An diaz (prononcez « ndiaz » du mot breton : diazez qui signifie la base, le fondement. Tout est dit ou presque dans cette appellation.

C’est dans les festoù-noz (fest-noz ou fête de nuit) que ce groupe tire les fondements de sa riche expérience. Dans une tradition musicale qui puise son énergie dans le terreau  de la culture bretonne mais a su s’ouvrir par-delà les frontières géographiques de la Bretagne. Une musique à danser ouverte sur le monde qui n’est pas sans rappeler les transes Gnawas, rites arabo-berbères du nord de l’Afrique que Denez Prigent affectionne tant.

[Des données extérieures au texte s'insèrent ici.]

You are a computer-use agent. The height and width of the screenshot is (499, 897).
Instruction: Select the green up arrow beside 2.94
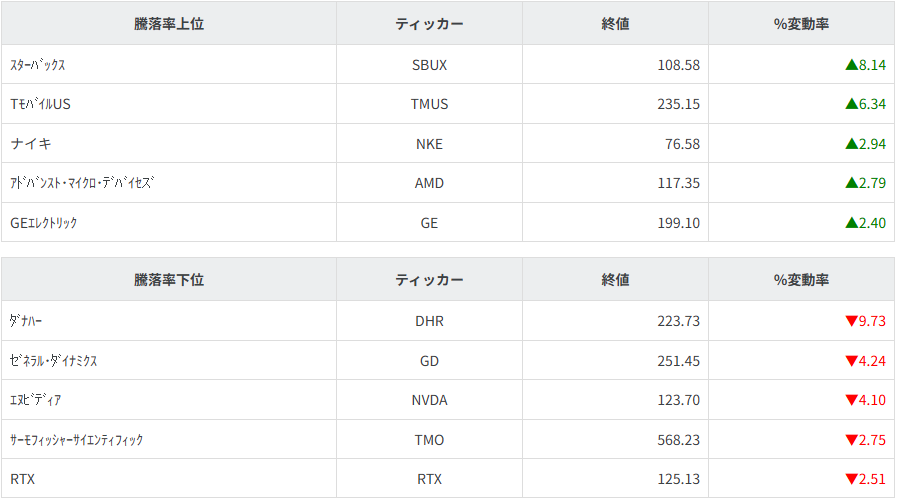coord(851,144)
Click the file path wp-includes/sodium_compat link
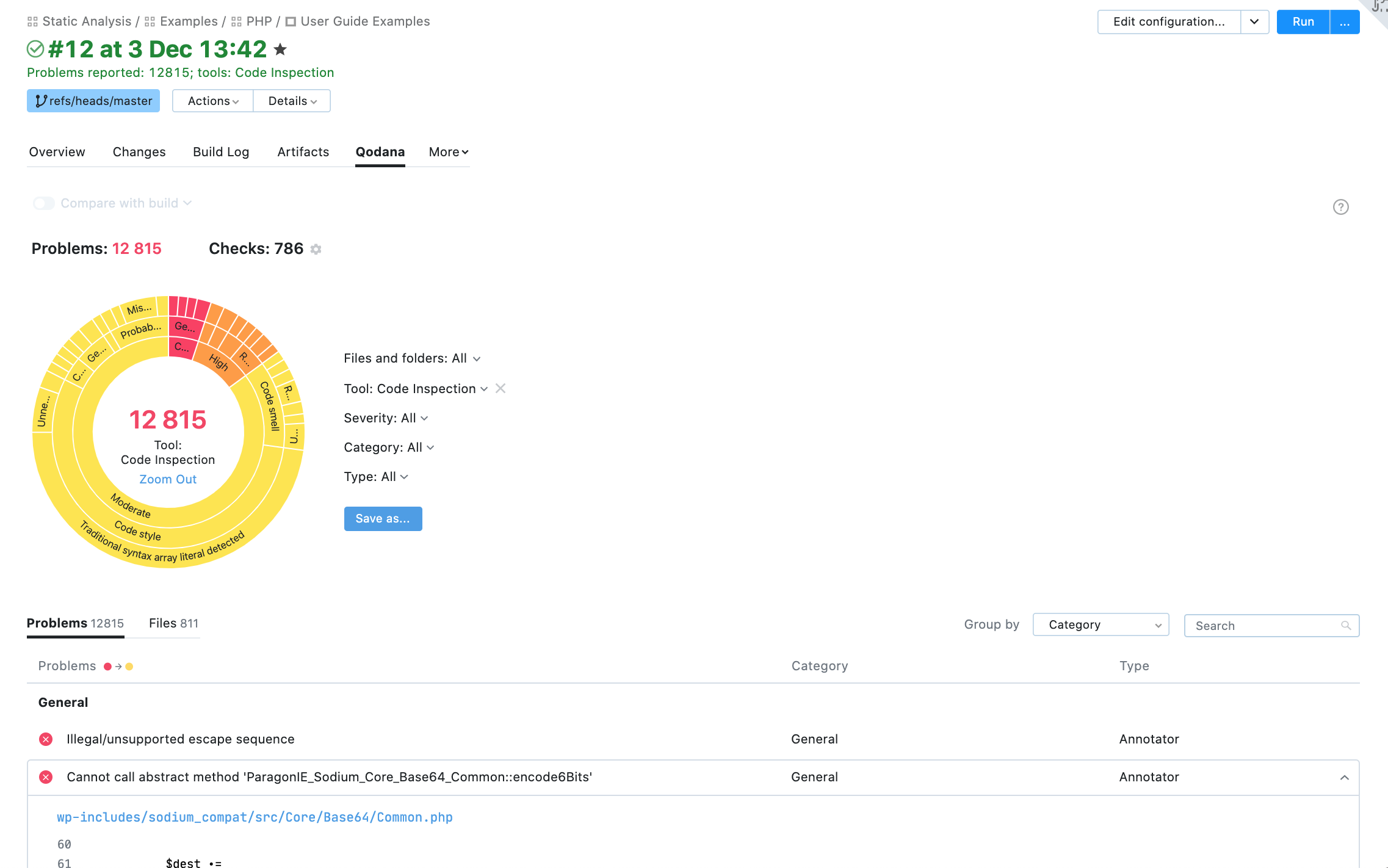Viewport: 1388px width, 868px height. coord(255,817)
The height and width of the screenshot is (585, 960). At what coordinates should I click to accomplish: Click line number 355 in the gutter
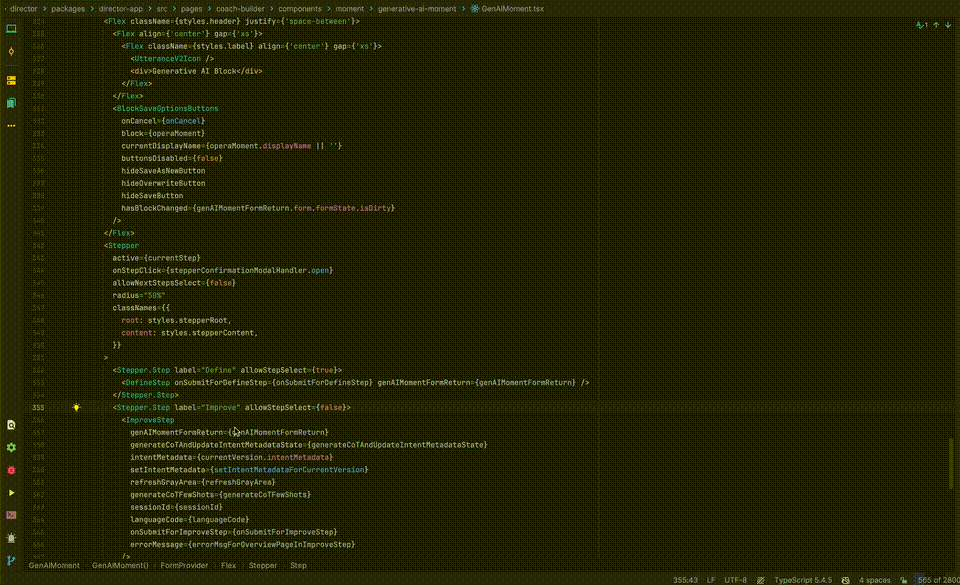click(37, 407)
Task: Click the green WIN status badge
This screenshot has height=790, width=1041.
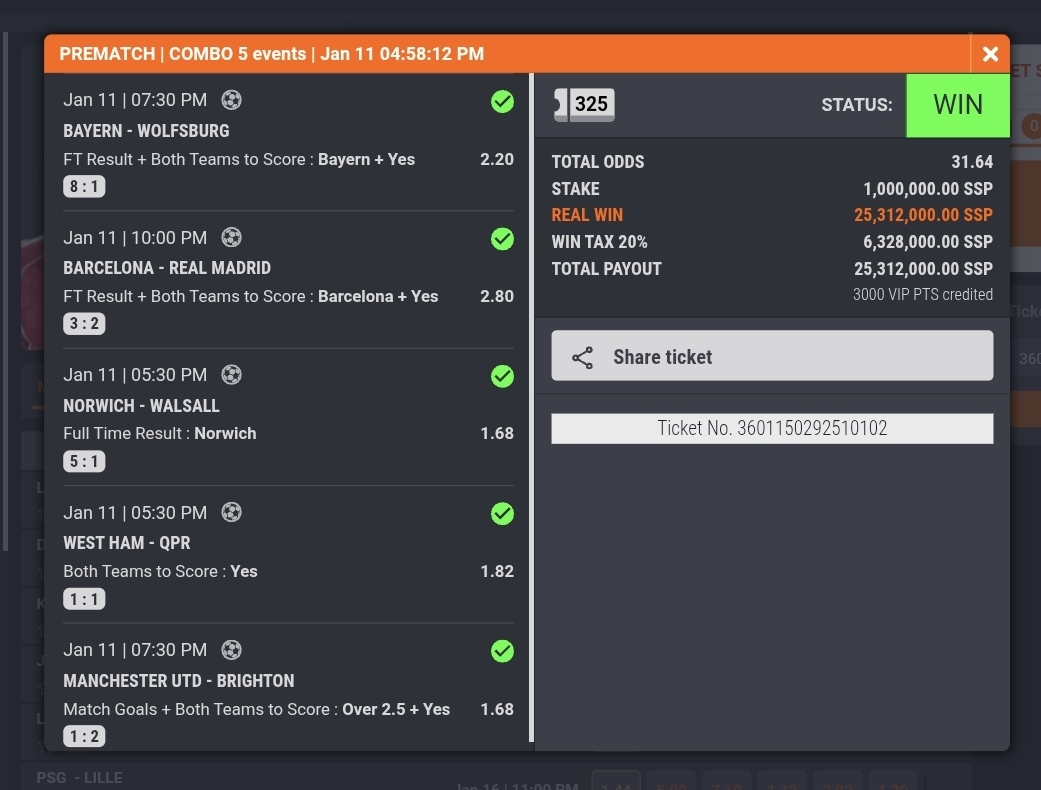Action: click(x=957, y=105)
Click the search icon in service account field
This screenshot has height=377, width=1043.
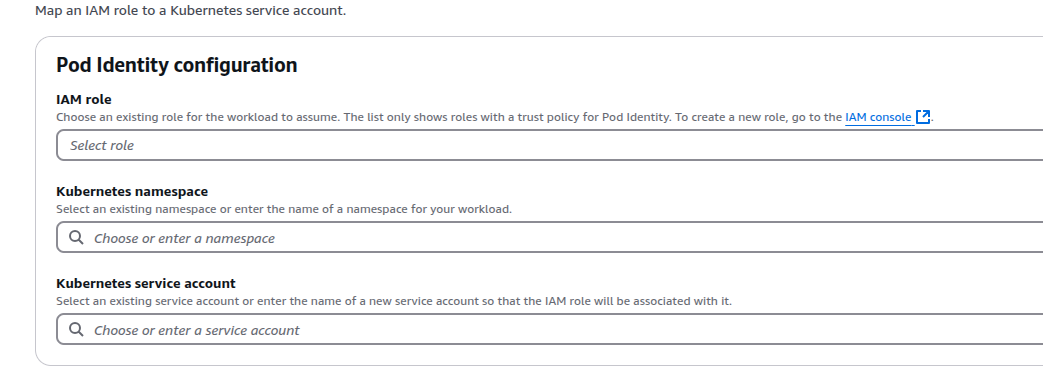pyautogui.click(x=76, y=330)
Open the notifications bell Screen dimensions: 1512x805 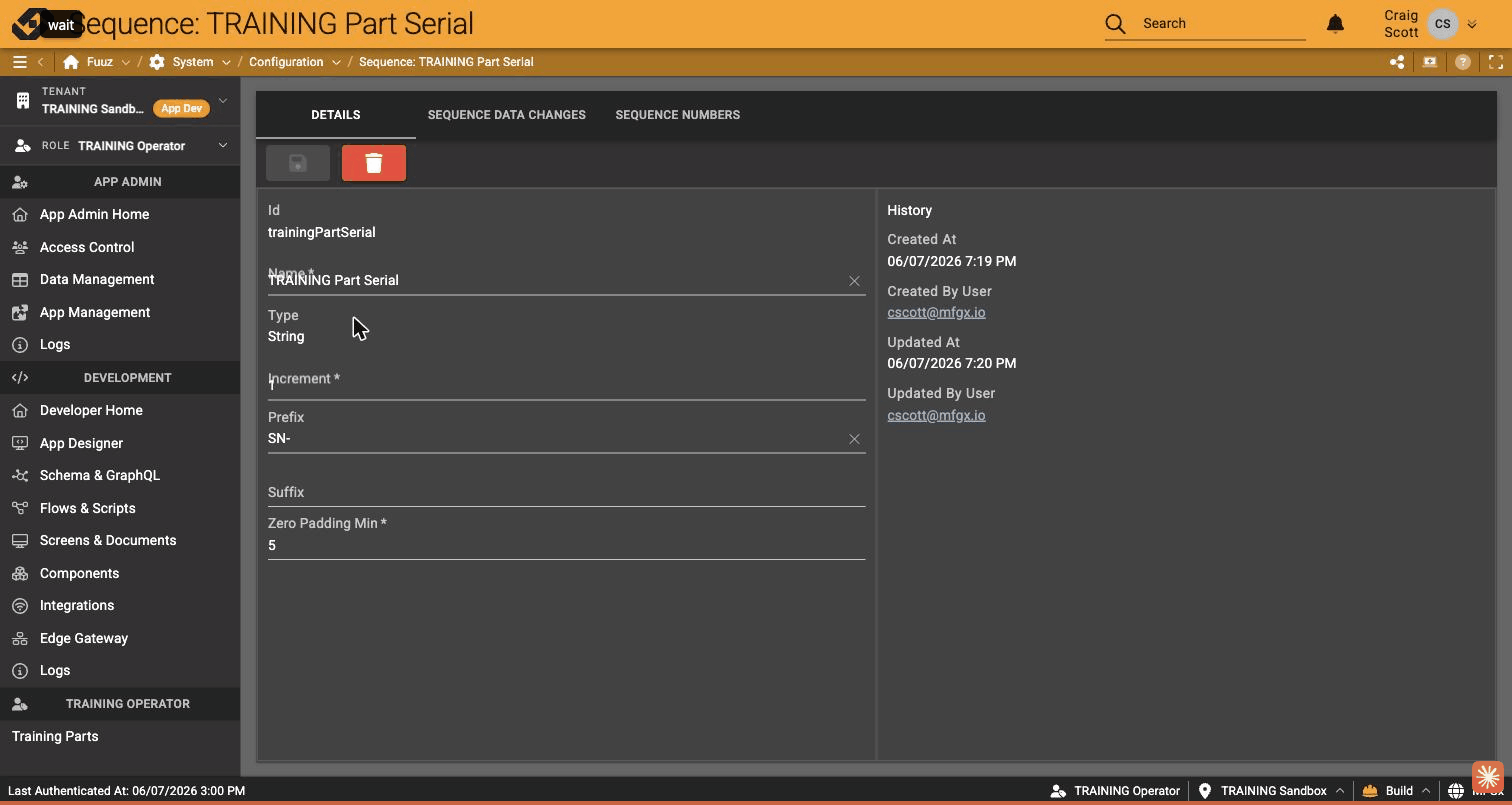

Ndiaz fait feu de tout bois : trompette orientalisante aux parfums de Liban et de Turquie, forrò brésilien, taragot roumain et même percussions indiennes de Jaipur gharana au Rajasthan. Tuba, flûte, biniou, machineries électroniques, accordéon à fond de soufflet, tablas… s’entremêlent en produisant un son psychédélique qui vous fait décoller de votre fauteuil. Une musique hybride, dépaysante, rafraichissante, salvatrice qui vous apaise et vous réconcilie avec l’humanité dans cette période trouble et inquiétante. On perd pied et c’est tant mieux !
Dans Son’Rod, leur nouvel album, le groupe exacerbe nos sens dans un raffinement musical et sensoriel intense qui ne vous laisse pas indemne.